This issue has come up several times in the past few days, as well as in 
several postings on this newsgroup. I'd like to try and consolodate and 
come up w/ a consistent trend we can follow.

The problem: There is no standard (if there is it's not followed) for 
how to handle return values *and* out/params.

Take this method definition:

void foo(out string aString);

Should checking the return value be enough to protect me from a null 
aString being returned? For example: is this enough?

char *myString;
nsresult rv = foo(&myString);
if (NS_SUCCEEDED(rv)) {
   myString[0]; // am I guaranteed that myString is valid?
}

or do I need to do...

char *myString;
nsresult rv = foo(&myString);
if (NS_SUCCEEDED(rv)) {
   if (myString) {
       myString[0];
   }
}

I see code all over the place that just ignores the nsresult, and checks 
for a null out param (in our unwieldy world, that's indeed the "safest" 
thing to do). I also see a lot of the "double-checking" which is a waste.
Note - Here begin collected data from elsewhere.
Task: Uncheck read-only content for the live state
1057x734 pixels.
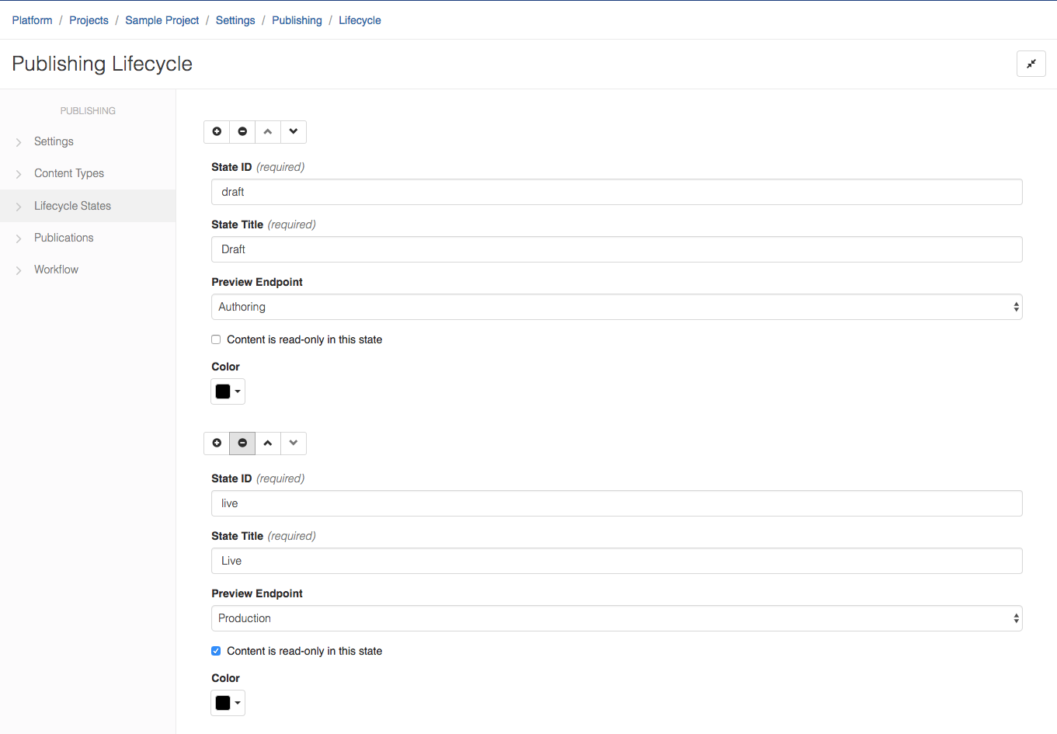Action: coord(216,651)
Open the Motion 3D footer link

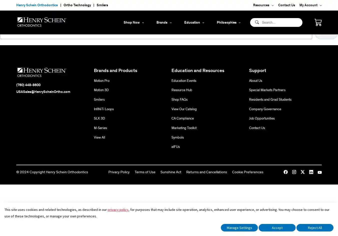click(101, 90)
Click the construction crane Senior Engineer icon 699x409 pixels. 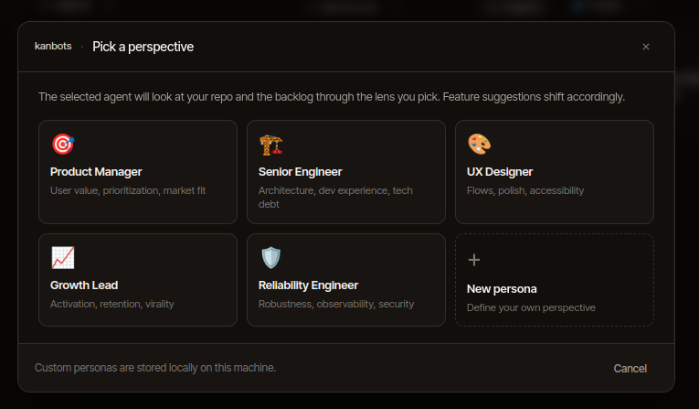click(271, 145)
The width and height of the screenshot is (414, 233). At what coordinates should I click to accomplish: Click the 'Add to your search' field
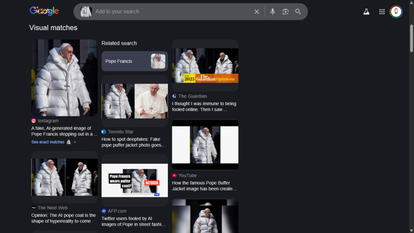coord(170,12)
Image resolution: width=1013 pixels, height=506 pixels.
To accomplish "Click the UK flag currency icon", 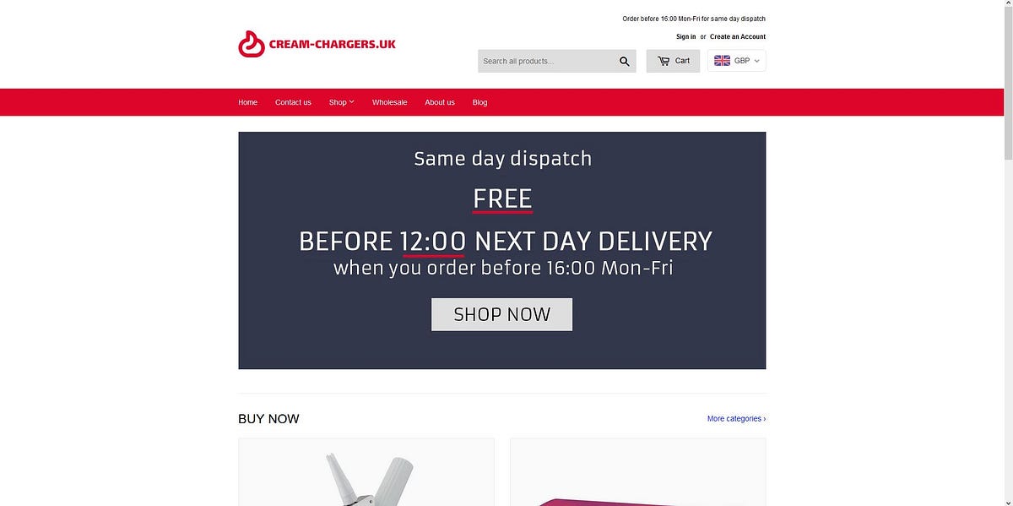I will click(x=722, y=61).
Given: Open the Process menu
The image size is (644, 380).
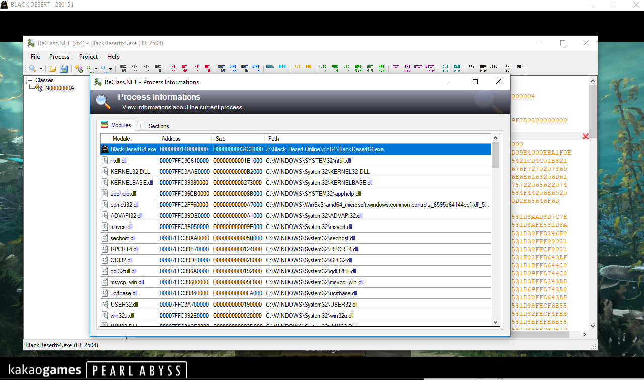Looking at the screenshot, I should coord(59,56).
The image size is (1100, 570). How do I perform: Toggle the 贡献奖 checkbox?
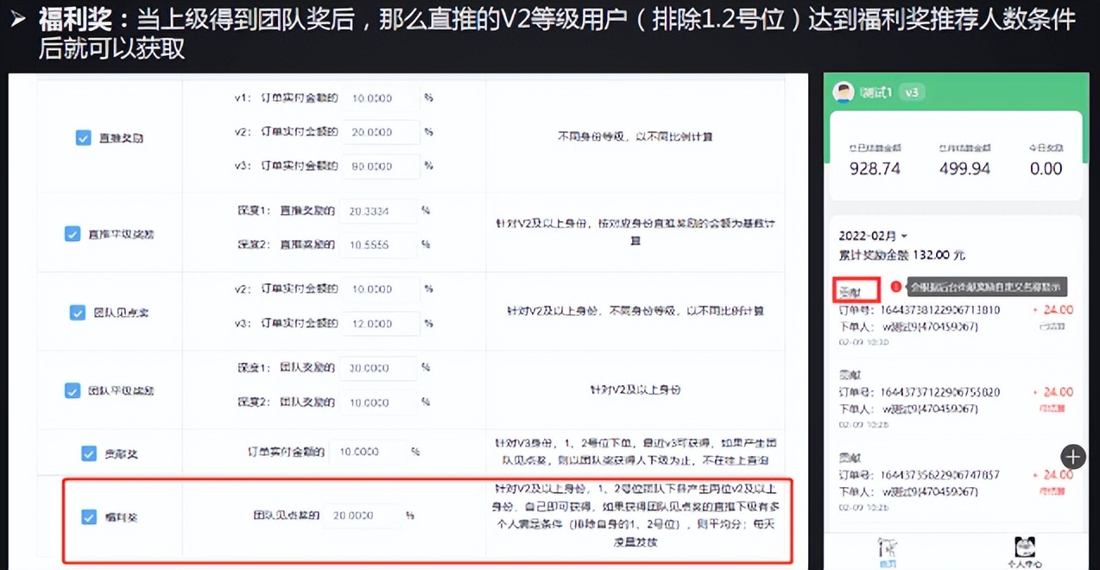coord(88,453)
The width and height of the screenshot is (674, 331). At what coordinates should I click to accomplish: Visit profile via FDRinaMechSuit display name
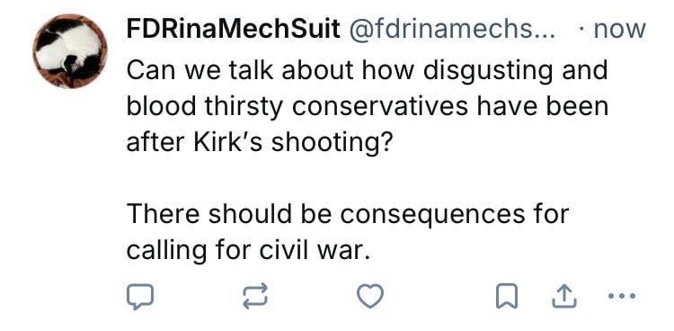(x=233, y=30)
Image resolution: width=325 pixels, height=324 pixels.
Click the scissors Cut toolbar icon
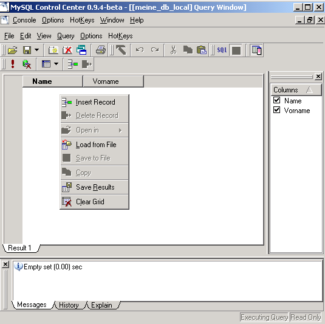point(173,50)
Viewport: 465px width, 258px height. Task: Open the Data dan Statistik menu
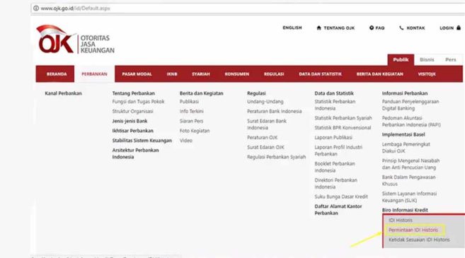coord(321,74)

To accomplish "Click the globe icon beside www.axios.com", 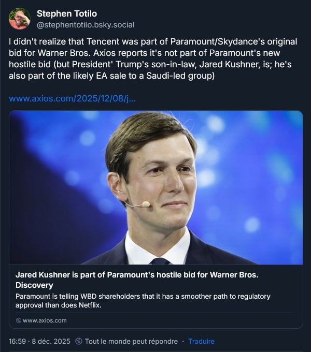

IMO, Get*() methods (including attributes), should return 
NS_ERROR_FAILURE if they can't give you *something* (other than null) 
back. I also suggest that *if* a null out param is valid (meaning you 
may indeed get null back in the out param, even if the method returns 
something NS_SUCCEEDED() likes), it must be documented. I'm basically 
looking for some nice little statement that can be made about usage.

I like "out params should *not* be checked for null unless documentation 
specifies otherwise. if an attribute getter returns NS_OK (or other 
success codes), you are guaranteed to have a valid (non-null) out param."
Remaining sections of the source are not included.